REQUIRED WORK: Find every line in the records below that contains the word "dropdown", and copy each such line.

[[ GIVEN DATA, beginning ]]

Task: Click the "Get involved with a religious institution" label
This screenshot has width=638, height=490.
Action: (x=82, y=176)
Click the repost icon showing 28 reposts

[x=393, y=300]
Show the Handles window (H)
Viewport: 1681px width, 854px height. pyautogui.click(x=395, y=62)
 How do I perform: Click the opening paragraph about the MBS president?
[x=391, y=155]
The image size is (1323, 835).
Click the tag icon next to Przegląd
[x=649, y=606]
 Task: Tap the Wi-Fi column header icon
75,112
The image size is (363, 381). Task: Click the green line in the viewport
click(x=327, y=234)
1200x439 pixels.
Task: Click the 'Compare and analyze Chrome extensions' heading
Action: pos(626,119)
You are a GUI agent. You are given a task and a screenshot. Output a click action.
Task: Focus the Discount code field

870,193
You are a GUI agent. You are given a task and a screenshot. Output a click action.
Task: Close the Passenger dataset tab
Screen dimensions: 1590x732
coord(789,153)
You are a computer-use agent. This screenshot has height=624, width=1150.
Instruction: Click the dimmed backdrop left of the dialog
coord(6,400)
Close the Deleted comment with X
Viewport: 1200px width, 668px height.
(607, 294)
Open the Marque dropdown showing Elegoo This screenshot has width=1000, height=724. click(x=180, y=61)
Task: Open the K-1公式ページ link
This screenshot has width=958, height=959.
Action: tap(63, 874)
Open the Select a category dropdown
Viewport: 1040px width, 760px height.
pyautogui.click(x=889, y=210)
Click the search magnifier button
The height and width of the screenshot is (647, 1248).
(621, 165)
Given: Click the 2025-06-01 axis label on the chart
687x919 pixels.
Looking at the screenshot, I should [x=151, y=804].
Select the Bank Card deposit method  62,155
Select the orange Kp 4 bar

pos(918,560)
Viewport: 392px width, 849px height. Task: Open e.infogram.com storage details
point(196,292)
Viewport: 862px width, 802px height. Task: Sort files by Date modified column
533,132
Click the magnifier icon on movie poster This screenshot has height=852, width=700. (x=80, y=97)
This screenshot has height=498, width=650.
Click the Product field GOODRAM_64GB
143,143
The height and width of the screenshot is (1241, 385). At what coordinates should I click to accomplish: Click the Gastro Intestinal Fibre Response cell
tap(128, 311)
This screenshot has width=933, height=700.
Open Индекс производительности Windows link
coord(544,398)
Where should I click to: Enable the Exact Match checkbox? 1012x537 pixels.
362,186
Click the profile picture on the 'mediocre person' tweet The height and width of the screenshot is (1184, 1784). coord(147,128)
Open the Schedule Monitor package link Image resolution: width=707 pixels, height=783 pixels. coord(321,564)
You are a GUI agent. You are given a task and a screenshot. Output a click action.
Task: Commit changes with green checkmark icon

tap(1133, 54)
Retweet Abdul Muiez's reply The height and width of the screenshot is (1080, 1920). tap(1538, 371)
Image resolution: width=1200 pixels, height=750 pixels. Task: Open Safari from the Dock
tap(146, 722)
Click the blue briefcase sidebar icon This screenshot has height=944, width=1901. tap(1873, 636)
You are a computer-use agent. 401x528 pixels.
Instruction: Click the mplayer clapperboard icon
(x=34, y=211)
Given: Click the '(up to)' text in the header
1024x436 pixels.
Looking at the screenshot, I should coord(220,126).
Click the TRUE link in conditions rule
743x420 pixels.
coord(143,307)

[[ GIVEN DATA, end ]]

RESPONSE BELOW:
Open the Marque dropdown showing Elegoo This screenshot has width=1000, height=724. click(x=180, y=61)
Open the Select a category dropdown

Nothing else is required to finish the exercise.